До сих пор литовцы, подобно соплеменникам своим пруссам, были разъединены. Такая разобщенность, не препятствуя литовцам собираться многочисленными толпами и опустошать соседние страны, препятствовала единству, постоянству в походах, что не могло приносить прочного, завоевательного характера. Для этого нужно было единовластие. И вот в то время как пруссы гибнут от меча немецких рыцарей или теряют свою народность вследствие разъединения, среди литовцев, значительно усиленных прусскими беглецами, являются князья, кои начинают стремиться к единовластию. Самым заметным был из них Миндовг. Этот князь был жесток, хитёр, не разбирал средств для достижения цели, никакое злодейство не могло остановить его. Там, где нельзя было применить силу, Миндовг сыпал золото и употреблял изощренный обман.
После нашествия Батыя сей князь безнаказанно опустошал русские земли, но в 1246 году, возвращаясь с набега на окрестности Пересопницы, Миндовг был настигнут у Пинска князем Даниилом Галицким и наголову разбит.
В 1252 году Миндовг направил дядю своего Выкынта и двоих племянников, Тевтивила и Едивида, воевать Смоленск. Сказал им: «что кто возьмёт, тот пусть и держит при себе». Но этот поход был хитростью Миндовга: он воспользовался отсутствием родичей, чтобы захватить их волости и богатство, после чего отправил свое войско, чтобы нагнать и убить племянников и дядю. Литовские князья, однако, вовремя узнали о намерениях Миндовга и бежали к Даниилу Галицкому, за которым была сестра Тевтивила и Едивида.
Миндовг послал гонца к Даниилу, чтобы тот не укрывал изгнанников и отправил их в оковах в Литву. Однако Даниил, посоветовавшись с братом Васильком Романовичем, двинул свою рать на Литву и одержал несколько крупных побед. Миндовг запросил мира. Но князь не успокоился: забыв на время о богатых русских владениях, он принялся опустошать земли Ливонского ордена.
Летописец говорит, что «Миндовг начал сильно гордиться и не признавал себе никого равным. В 1262 году он провозгласил себя королем литовским». В том же году у него скончалась жена. У покойной была родная сестра, коя была за князем нальшанским Довмонтом.
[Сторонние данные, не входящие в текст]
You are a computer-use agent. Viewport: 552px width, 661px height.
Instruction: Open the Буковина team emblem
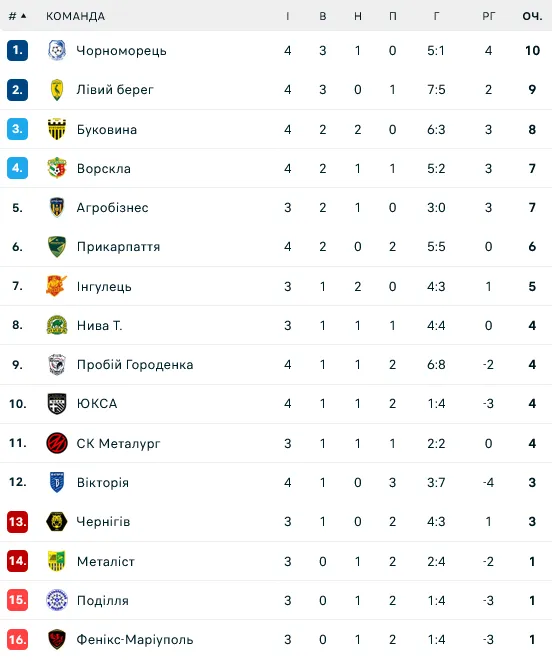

Миндовг повелел сказать ей: «Сестра твоя умерла, приезжай её оплакать». Когда Ядвига приехала на похороны, Миндовг произнес:
– Сестра твоя перед кончиной велела мне жениться на тебе, чтобы другая детей не мучила.
– Да как такое возможно? – удивилась Ядвига. – Мой муж – Довмонт.
– Аль тебе не известно, свояченица, что любое завещание покойного свято? – сурово сдвинул брови Миндовг. – И рушить его я никому не позволю.
Ядвиге ничего не оставалось делать, как выйти замуж за нелюбимого и жестокого литовского короля. Отказ означал бы её явную смерть, а побег из каменного замка был невозможен.
Нальшанский князь Довмонт был разгневан. Миндовг перешел все границы. Где это слыхано, чтобы отобрать у живого мужа его супругу и женить её на себе?!
Довмонт сгоряча бросился было к замку короля, но вовремя спохватился. Действовать надо продуманно и хладнокровно.
В 1263 году Миндовг послал все свои войска за реку Днепр, чтобы разбить князя Романа Брянского. В походе участвовала и дружина Довмонта. Подобрав удобное время, он объявил остальным воеводам, что волхвы предсказывают ему дурное и поэтому он не может продолжать поход.
Возвратившись назад, Довмонт немедленно отправился к замку короля, застал его врасплох и убил вместе с двумя сыновьями.